Но, как коллективная психология толпы является регрессом по отношению к более сложной психологии отдельной личности, входящей в ее состав, так и юридическая ответственность толпы является институтом более примитивным, чем система индивидуальной юридической ответственности: «Чувствуется, что было бы ошибочно взваливать ответственность на более определенное и ясно выраженное целое – на отдельное лицо, так как в индивиде не заключаются все факторы такого рода преступлений; в нем скорее только одна причина, чем совокупность всех причин» (антропологических и социальных, которые вкупе несет в себе лишь толпа как собирательное целое)» [3] Сигиле С. Преступная толпа // Преступная толпа. М., 1998. С. 87.
. То, чего недостает в индивиде, дополняет толпа, масса, поскольку она делает его своим атомом, клеткой единого организма, ведь только в ней он становится тем, чем он и является – «человеком массы».
В истории массы неоднократно выходили на передний план политической жизни, но лишь в XIX в. им удалось в ней остаться и начать диктовать собственные условия. «Восстание масс» (Ортега-и-Гассет) произошло в Европе повсеместно, массы получили в свое распоряжение все, чем ранее обладали лишь узкие слои общества, в том числе и влияние на политику. Власть массы скрывается за традиционными политическими структурами и институтами, но часто действуют помимо их и по собственным каналам влияния. В эпоху масс и социальных конфликтов целью борьбы в обществе уже не является исключительно захват структур власти, этой целью становиться осуществление социального влияния [4] Московичи С. Век толпы. Исторический трактат по психологии масс. М., 1996. С. 48–49.
.
Складывается парадоксальная ситуация: к власти рвутся массы, субъект, который по самой своей внутренней природе не способен рассуждать, не способен к теоретическим и телеологическим построениям, но желающий изменить мир и управлять государствами.

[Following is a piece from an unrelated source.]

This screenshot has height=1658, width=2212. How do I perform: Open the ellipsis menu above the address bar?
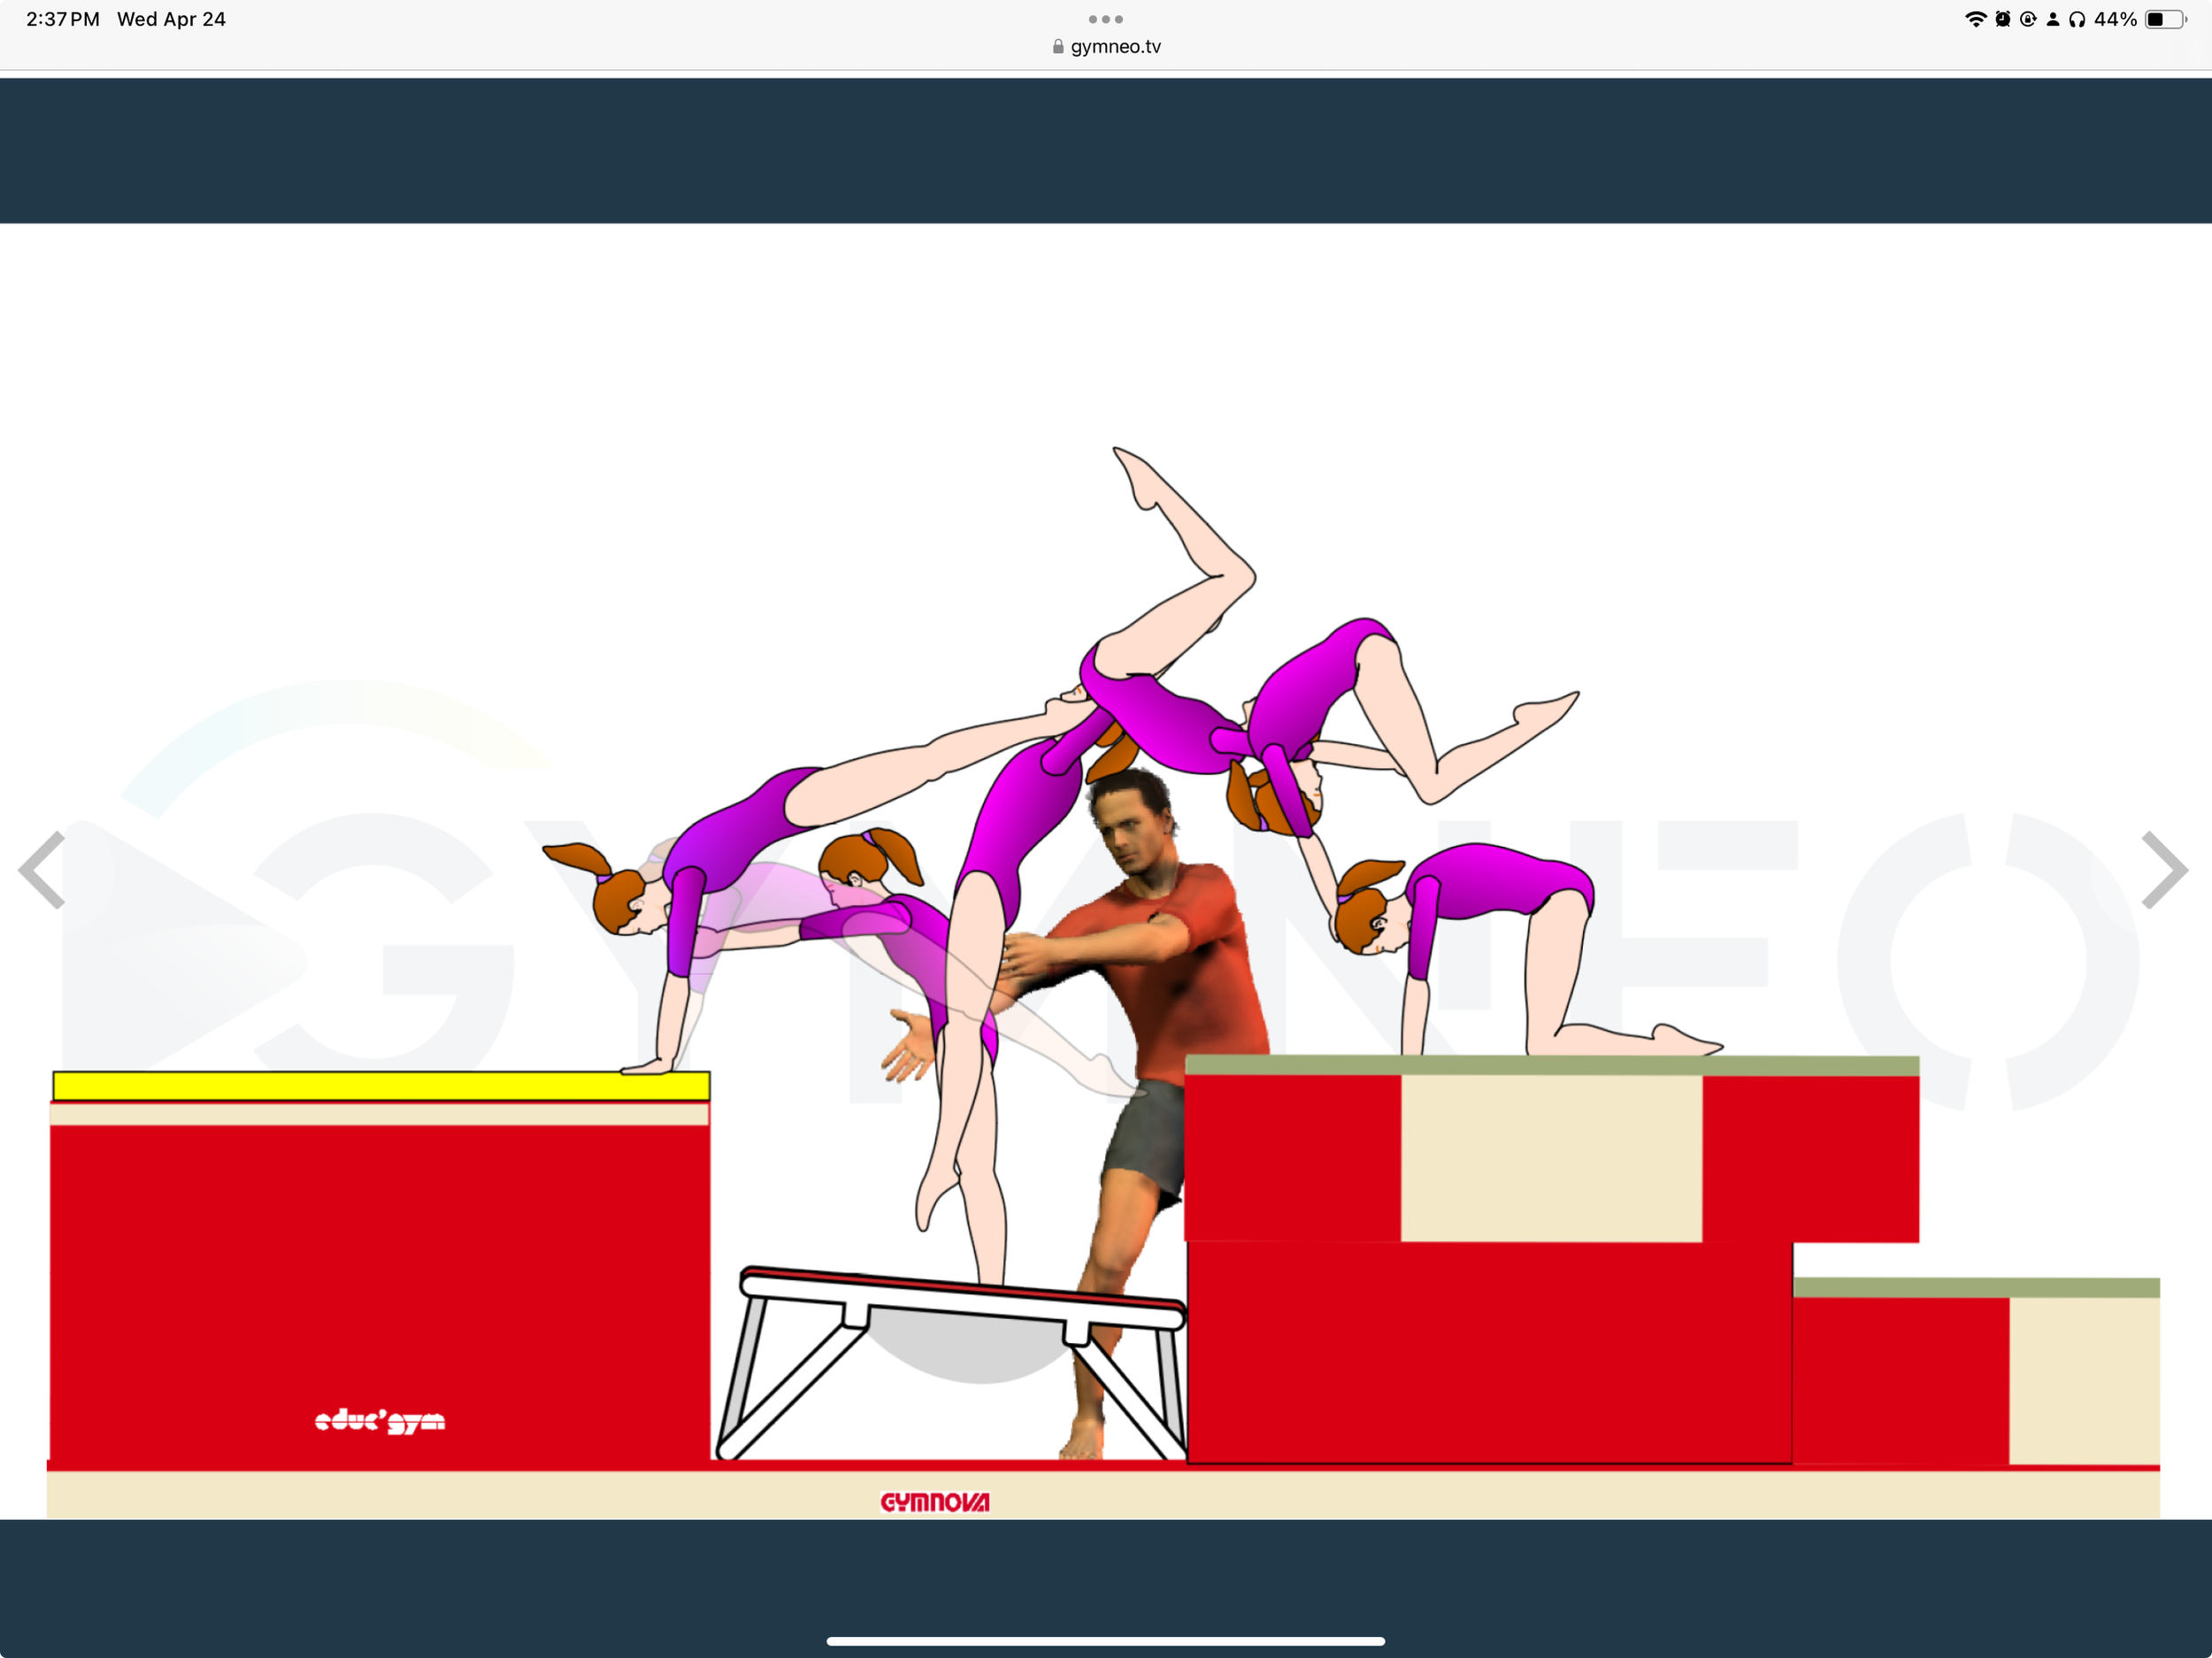[1105, 18]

Масса не может отличить реального от воображаемого, люди толпы понимают единственный язык – «это язык, минующий разум и обращенный к чувству» (Серж Московичи), массы воспринимают не то, что изменяется, а лишь то, что повторяется и по сути своей весьма консервативны.
Еще один парадокс: эти консервативные, живущие прошлым и своими грезами массы становятся движущей силой всех революций и восстаний. Это среда их реализации, в смутные времена массы выходят на авансцену открыто и демонстративно, громко провозглашая свои девизы и заклинания. Именно в эти моменты на улицах появляются и «чернь», «люмпен», самые низшие слои революционной массы, именно они составляют самую активную часть толпы. Бунт и революция – это праздник для массы, революция открывает широкую дорогу преступлению, смысл которого даже не осознается, поскольку масса переживает все события в состоянии бреда.